Stem cell-like micro-RNA signature driven by Myc in aggressive liver cancer

Abstract

Myc activation has been implicated in the pathogenesis of hepatoblastoma (HB), a rare embryonal neoplasm derived from liver progenitor cells. Here, microRNA (miR) expression profiling of 65 HBs evidenced differential patterns related to developmental stage and Myc activity. Undifferentiated aggressive HBs overexpressed the miR-371-3 cluster with concomitant down-regulation of the miR-100/let-7a-2/miR-125b-1 cluster, evoking an ES cell expression profile. ChIP and Myc inhibition assays in hepatoma cells demonstrated that both miR clusters are regulated by Myc in an opposite manner. We show that the two miR clusters exert antagonistic effects on cell proliferation and tumorigenicity. Moreover, their combined deregulation cooperated in modulating the hepatic tumor phenotype, implicating stem cell-like regulation of Myc-dependent miRs in poorly differentiated HBs. Importantly, a four-miR signature representative of these clusters efficiently stratified HB patients, and when applied to 241 hepatocellular carcinomas (HCCs), it identified invasive tumors with a poor prognosis. Our data argue that Myc-driven reprogramming of miR expression patterns contributes to the aggressive phenotype of liver tumors originating from hepatic progenitor cells.

Fig. 1.

miR expression in HB. Unsupervised clustering of HB tumor (T), fetal liver (FL), and normal liver (NL) samples according to their miR profile using 150 probe sets with the highest coefficient of variation. Tumor annotations include the main epithelial component (F, fetal; E, embryonal, crowded fetal and/or macrotrabecular) and molecular classification (C1 or C2) based on the 16-gene signature. A cluster comprising fetal livers and C2-type HBs is ringed by a red square.

Fig. 2.

Specific miR profiles in two HB subtypes. (A) Comparative analysis of gene and miR expression in HB molecular subclasses. For each miR differentially expressed between C1 and C2 HBs, genes with negatively correlated expression profile (r < −0.45) were filtered with candidate miR targets defined by four predictive algorithms. Functional modules or pathways significantly associated with miR-related gene lists are shown as a heat map. Dark yellow, P < 0.05; orange, P < 0.01; light red, P < 0.005; dark red, P < 0.001. (B) GSEA analysis of HB miR data with a list of miRs repressed by Myc, visualized as a heat map in which the red to blue color code indicates high to low miR expression.
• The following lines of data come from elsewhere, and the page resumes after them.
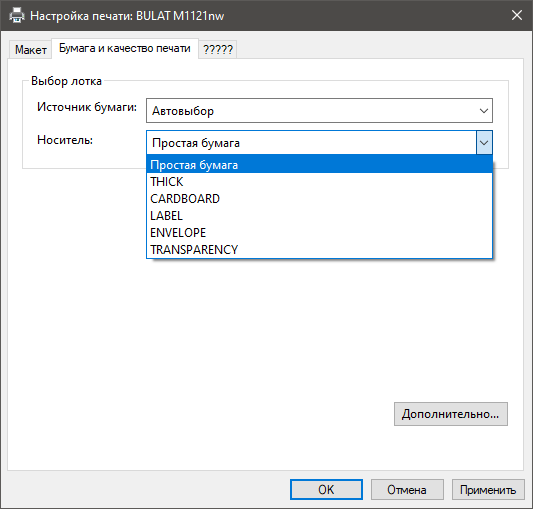Screen dimensions: 533x509
Task: Select ENVELOPE media option
Action: (x=319, y=233)
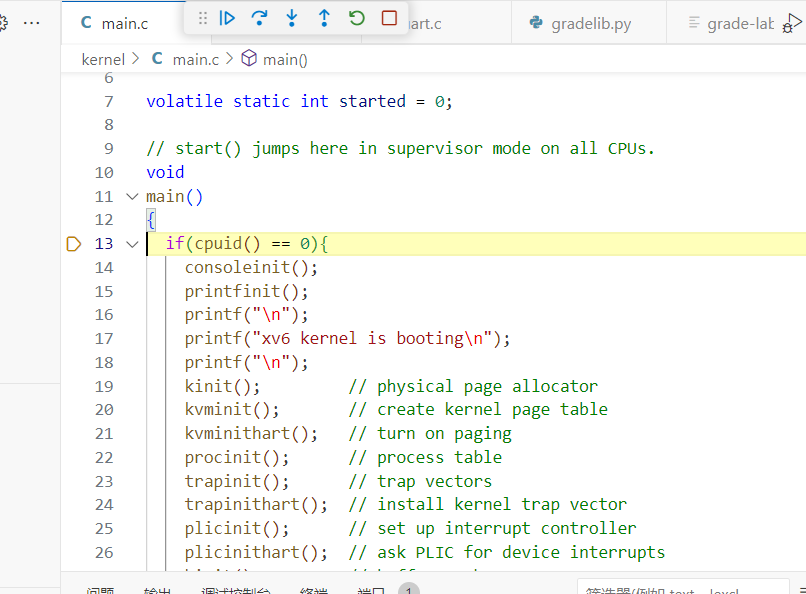Open the kernel breadcrumb folder
The height and width of the screenshot is (594, 806).
point(103,59)
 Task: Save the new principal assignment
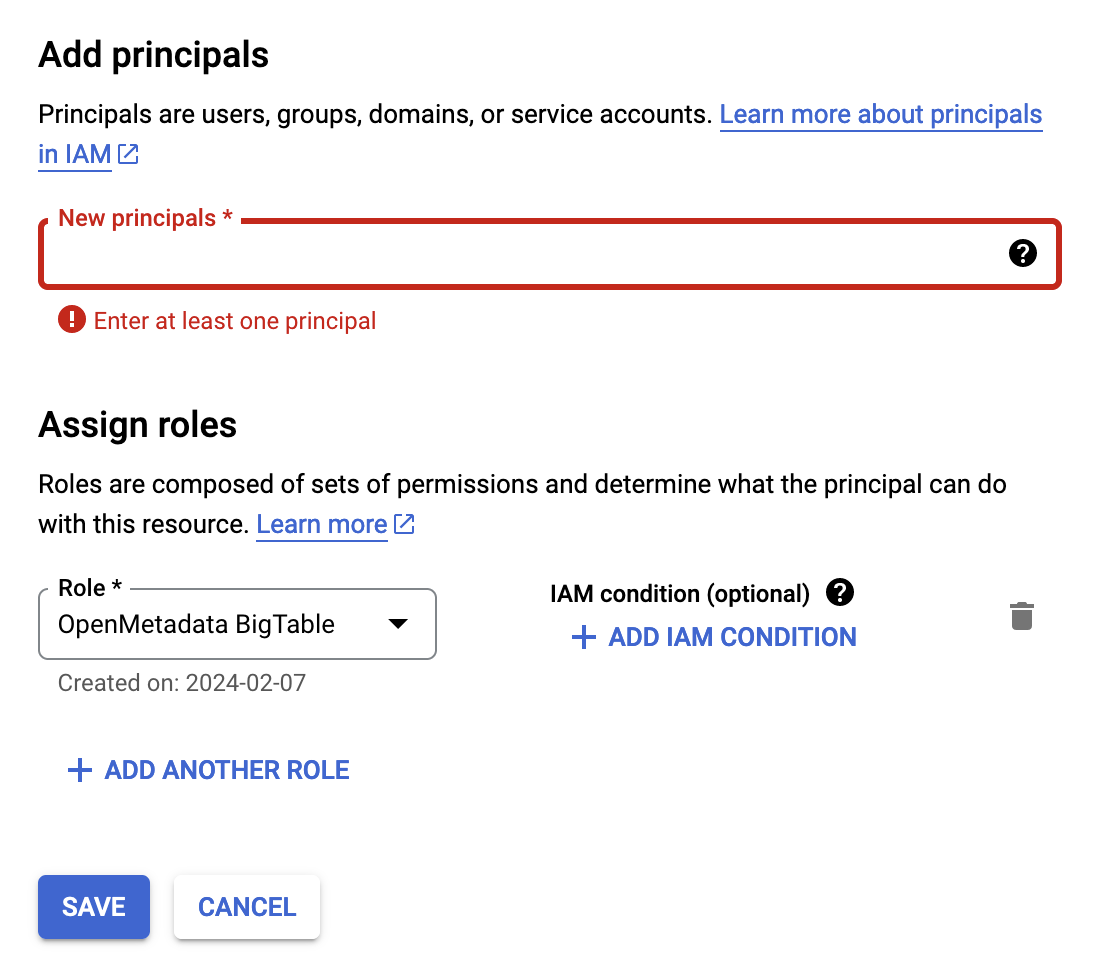point(93,907)
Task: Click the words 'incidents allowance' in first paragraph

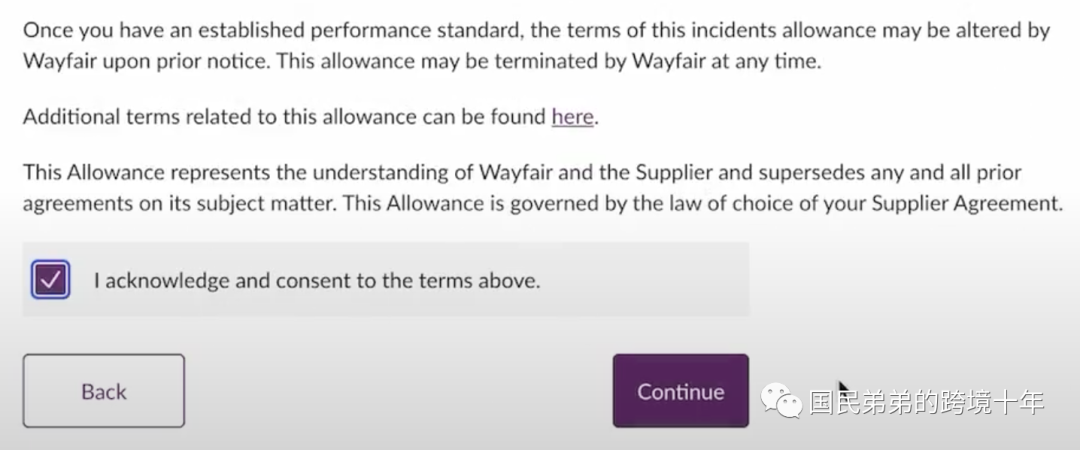Action: point(758,30)
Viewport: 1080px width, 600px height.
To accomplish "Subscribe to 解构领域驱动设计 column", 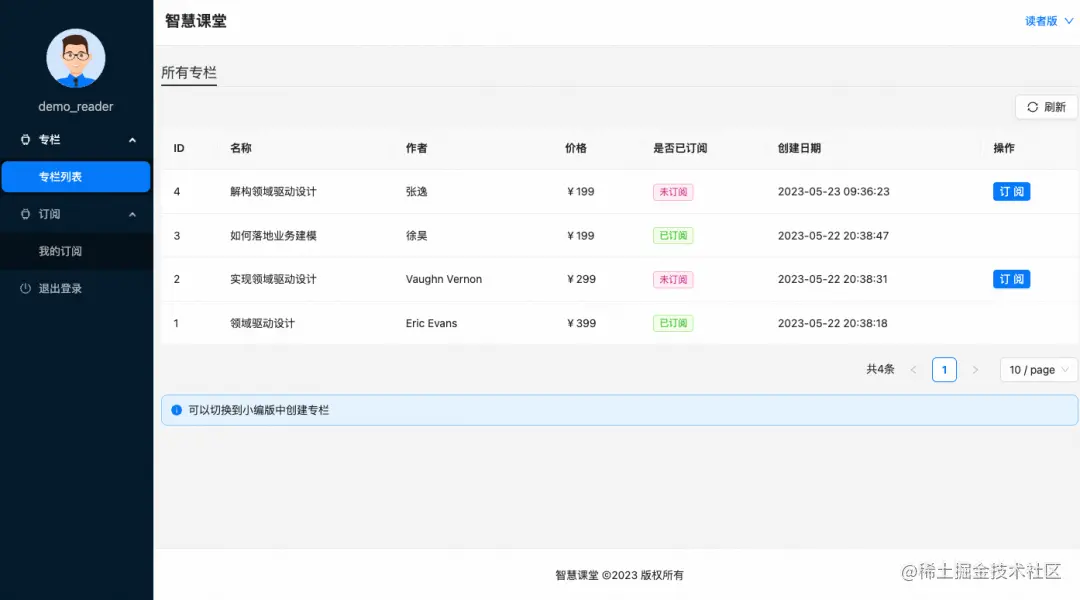I will coord(1011,191).
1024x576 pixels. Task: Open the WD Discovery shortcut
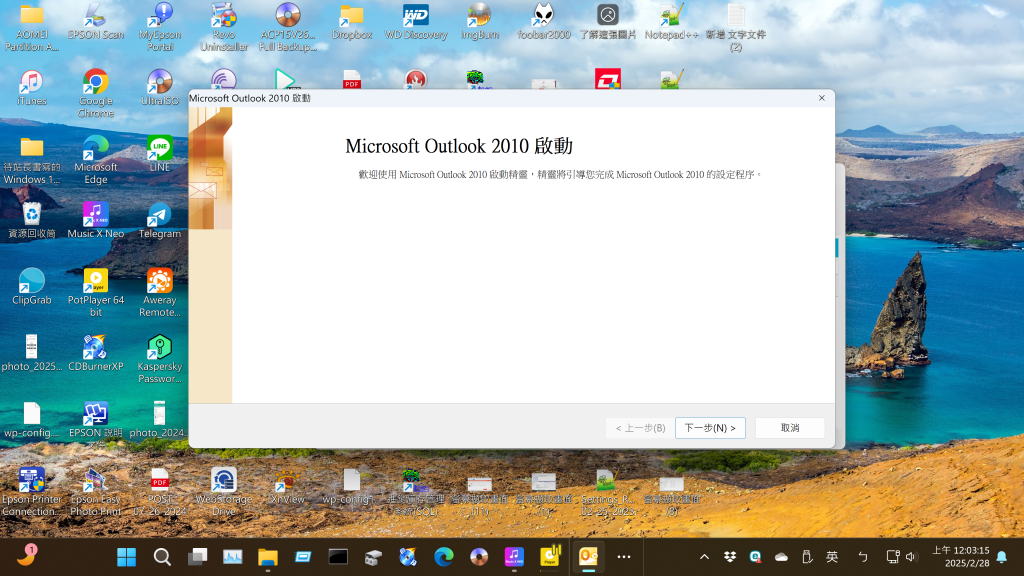416,16
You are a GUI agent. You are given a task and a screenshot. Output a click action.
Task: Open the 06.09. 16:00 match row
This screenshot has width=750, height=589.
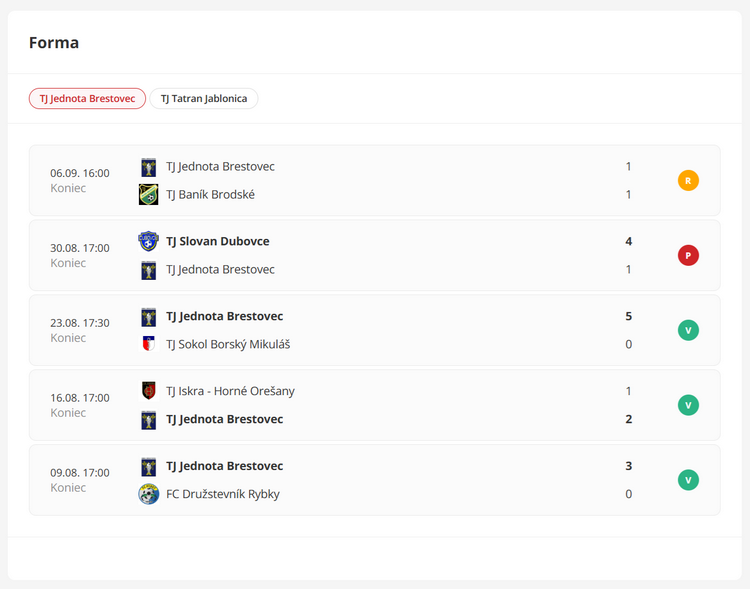pos(375,180)
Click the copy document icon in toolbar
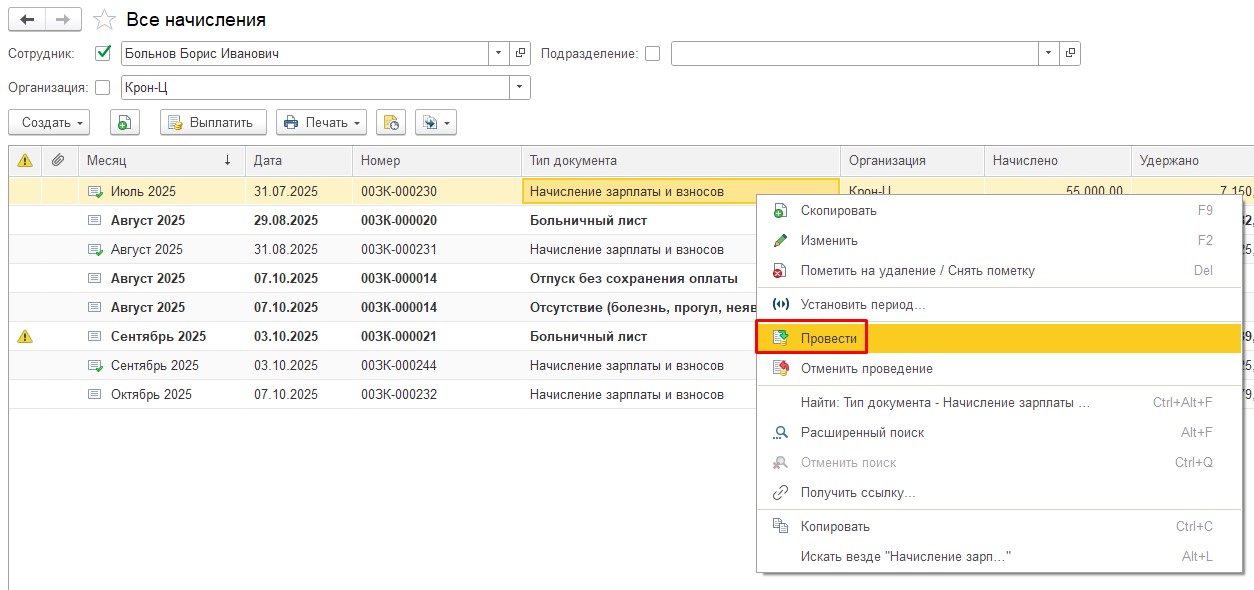Viewport: 1254px width, 590px height. tap(124, 122)
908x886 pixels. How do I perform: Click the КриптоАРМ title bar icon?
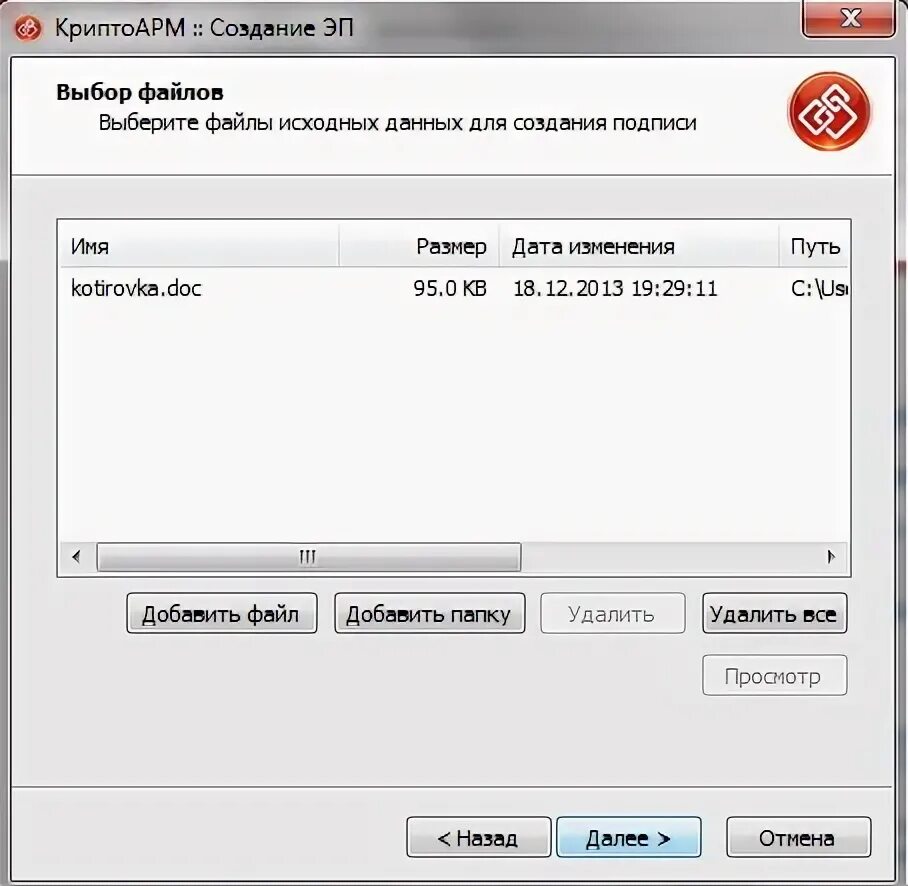click(x=28, y=28)
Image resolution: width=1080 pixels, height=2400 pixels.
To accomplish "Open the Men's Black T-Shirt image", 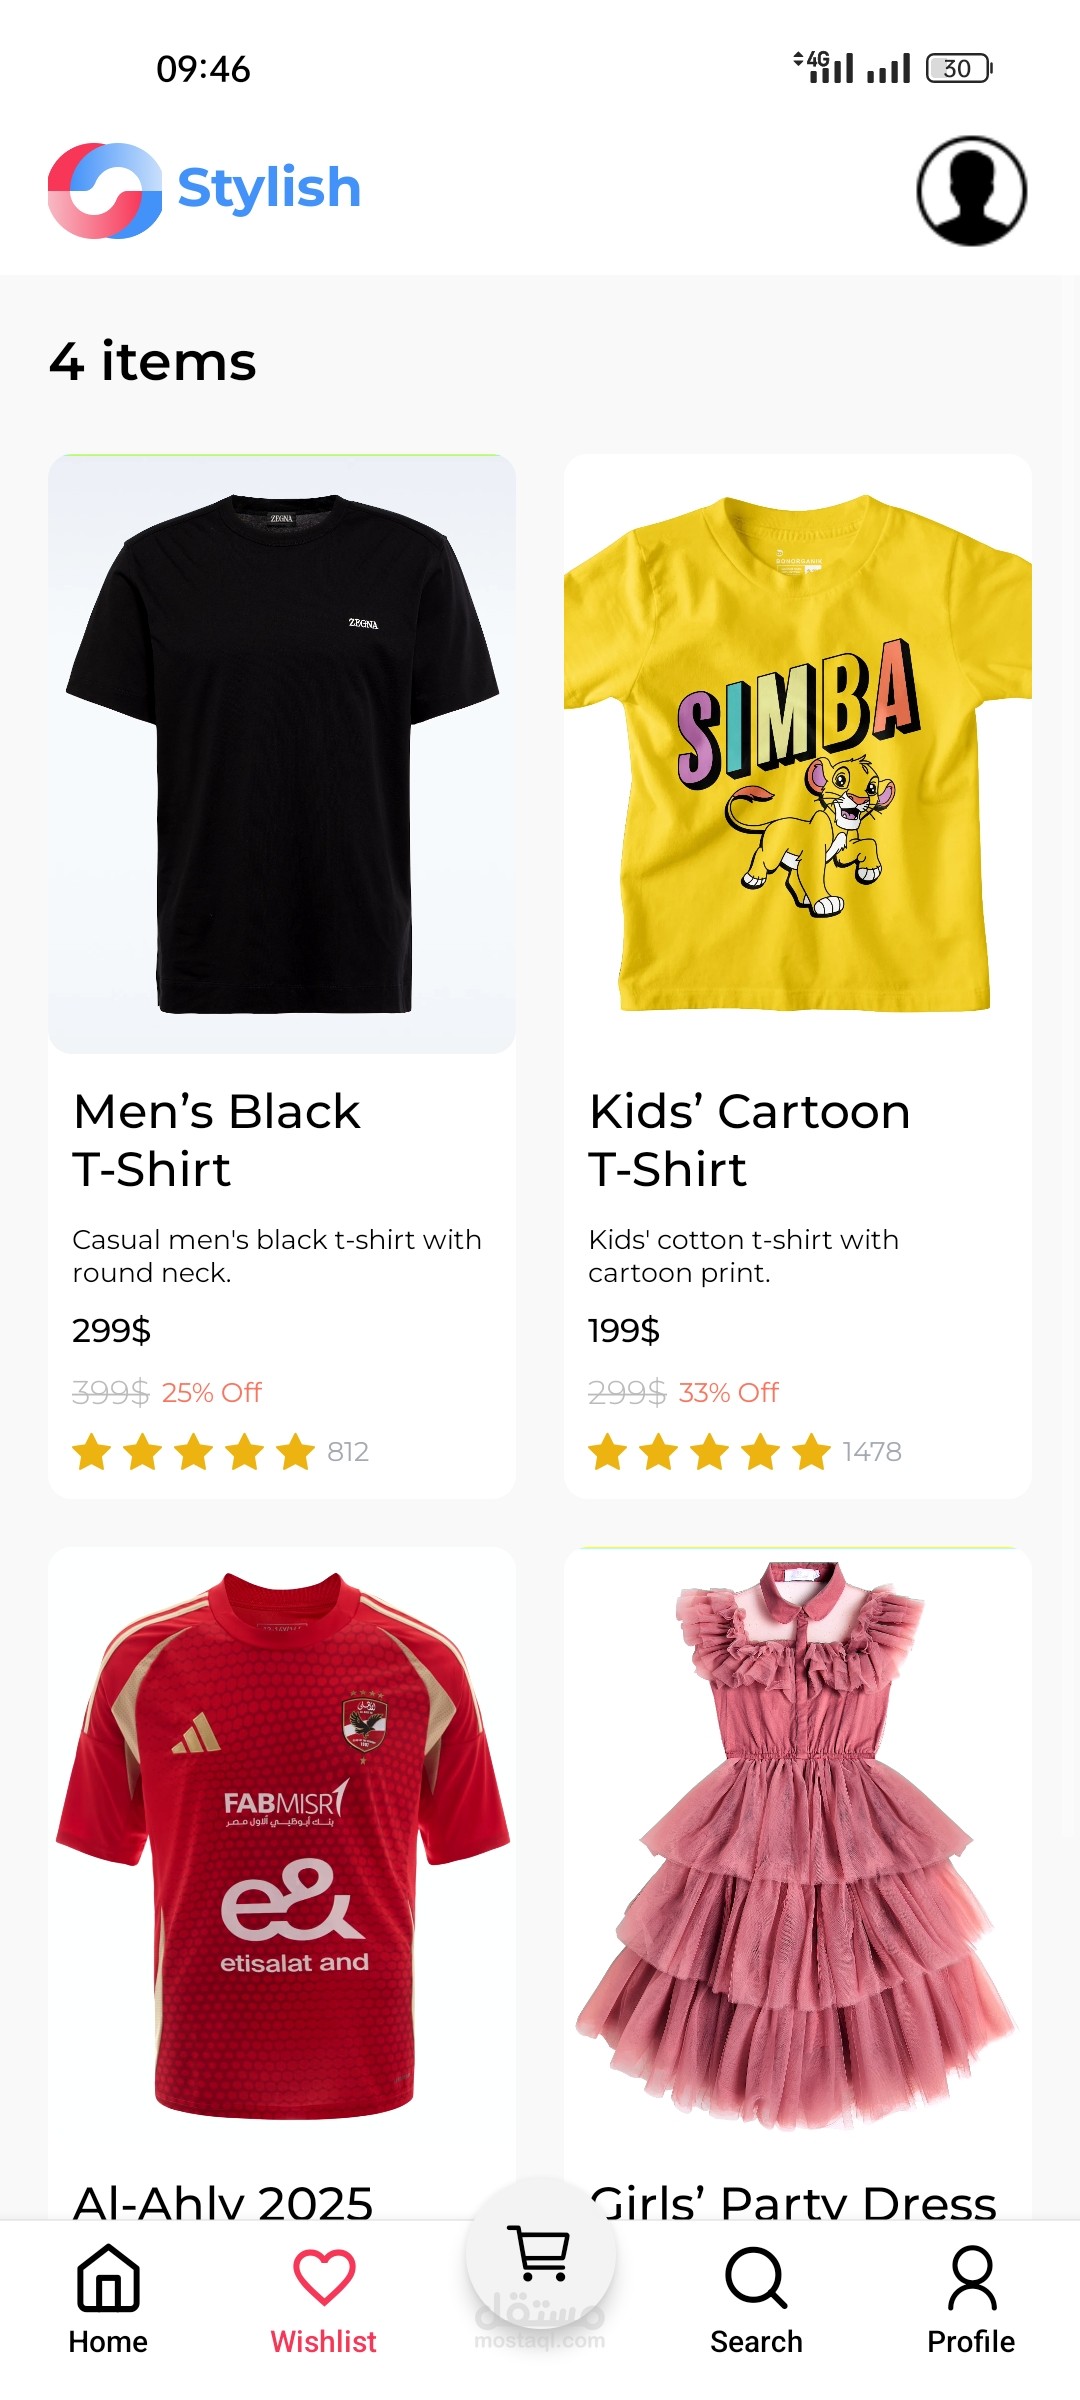I will 282,754.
FDR, false discovery rate. (C) Analysis of let-7, LIN28, and LIN28B expression in HB samples by qPCR. Each bar represents juxtaposed normalized data of gene and miR expression. (D) ISH assay on paraffin-embedded HB and liver samples. F, fetal; E, embryonal; s, siderophage foci. (Scale bar, 100 μm.)

Fig. 3.

Expression of the miR-371–3 cluster is regulated by Myc. (A) Schematic representation of the chromosome 19q13 locus spanning the miR-371–3 cluster (adapted from the Genome Browser Web page). *PolII binding according to Ozsolak et al. (18); **PolII binding according to Crosby et al. (19). (B) Quantitative ChIP analysis of Myc binding to different genomic regions in HepaRG (RG), HepG2 (G2), and Huh6 (H6) cell lines treated with siMyc or control siRNA (siSC). The background threshold shown in gray was set as the highest signal in mock samples. Results are presented as the mean ± SD of at least three independent experiments. (C) Comparative tissue ChIP analysis of C1- and C2-type HB.

Fig. 4.

Altered expression of miR-371–3 and miR-100/let-7a-2/miR-125b-1 clusters influences tumor cell behavior in vitro and in vivo. Huh6 cells were used in all experiments. (A) Box plot (10–90%) representing tumor sizes in mice injected with cells treated with miR-371–3 inhibitor or scrambled control (11 mice for each condition). Mean values are shown by internal horizontal bars, and SD by vertical bars. (B) Proliferation assay of cells treated as indicated. (C) Soft agar assay and Western blot analysis of cells treated as indicated. (D) Growth curve of tumors in nude mice injected with cells treated as indicated, using 5 mice for each condition. Bars indicate SD.

Fig. 5.

Classification of HB and HCC with a four-miR signature. (A) Cm1 and Cm2 HB subclasses defined by differential expression of four miRs are significantly associated with clinical parameters. Kaplan–Meier analysis shows significant differences in overall survival probability between patients carrying Cm1- and Cm2-type HBs. (B) Unsupervised hierarchical clustering of 241 HCC samples by using the HB four-miR signature identifies two main tumor classes. (C) Cm1 and Cm2 HCC subclasses present significant differences in clinical annotations and overall patient survival.